Work to be completed> Among the records that follow, find the line with "Expand options chevron on s小猪頭 post" and the line with "You are a computer-use agent. Screen". Set down those lines and all lines between them exactly, without adding anything.

[Collected data]
* * * * *
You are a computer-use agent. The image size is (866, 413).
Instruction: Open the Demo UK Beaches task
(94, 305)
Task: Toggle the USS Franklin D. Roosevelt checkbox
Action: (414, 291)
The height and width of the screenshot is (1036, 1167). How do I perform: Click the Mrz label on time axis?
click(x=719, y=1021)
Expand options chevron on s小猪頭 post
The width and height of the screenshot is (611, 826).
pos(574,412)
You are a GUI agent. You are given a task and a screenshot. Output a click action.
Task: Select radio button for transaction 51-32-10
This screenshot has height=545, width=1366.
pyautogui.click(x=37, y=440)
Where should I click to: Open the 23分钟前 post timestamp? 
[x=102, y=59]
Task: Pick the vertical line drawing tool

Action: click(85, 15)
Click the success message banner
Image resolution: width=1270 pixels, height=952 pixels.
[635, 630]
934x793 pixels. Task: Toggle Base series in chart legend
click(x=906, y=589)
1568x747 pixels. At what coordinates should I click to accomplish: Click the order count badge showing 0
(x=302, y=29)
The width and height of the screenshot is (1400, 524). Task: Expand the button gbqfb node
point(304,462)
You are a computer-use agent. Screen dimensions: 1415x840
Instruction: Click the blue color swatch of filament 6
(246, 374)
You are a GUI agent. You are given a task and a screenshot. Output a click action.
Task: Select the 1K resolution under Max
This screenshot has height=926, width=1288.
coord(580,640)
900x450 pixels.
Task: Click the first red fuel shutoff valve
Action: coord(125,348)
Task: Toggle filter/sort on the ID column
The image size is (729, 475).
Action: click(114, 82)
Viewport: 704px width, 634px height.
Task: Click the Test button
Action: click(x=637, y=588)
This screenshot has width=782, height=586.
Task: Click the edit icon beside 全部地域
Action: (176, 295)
* * * * *
Answer box>
Expand options chevron on s小猪頭 post
The width and height of the screenshot is (611, 826).
pos(574,412)
You are a GUI agent. You are given a task and a screenshot. Output a click action.
Task: Select radio button for transaction 51-32-10
This screenshot has height=545, width=1366.
pyautogui.click(x=37, y=440)
Where should I click to: Open the 23分钟前 post timestamp? 
[x=102, y=59]
Task: Pick the vertical line drawing tool

Action: click(85, 15)
Click the success message banner
Image resolution: width=1270 pixels, height=952 pixels.
[635, 630]
934x793 pixels. Task: Toggle Base series in chart legend
click(x=906, y=589)
1568x747 pixels. At what coordinates should I click to accomplish: Click the order count badge showing 0
(x=302, y=29)
The width and height of the screenshot is (1400, 524). Task: Expand the button gbqfb node
point(304,462)
You are a computer-use agent. Screen dimensions: 1415x840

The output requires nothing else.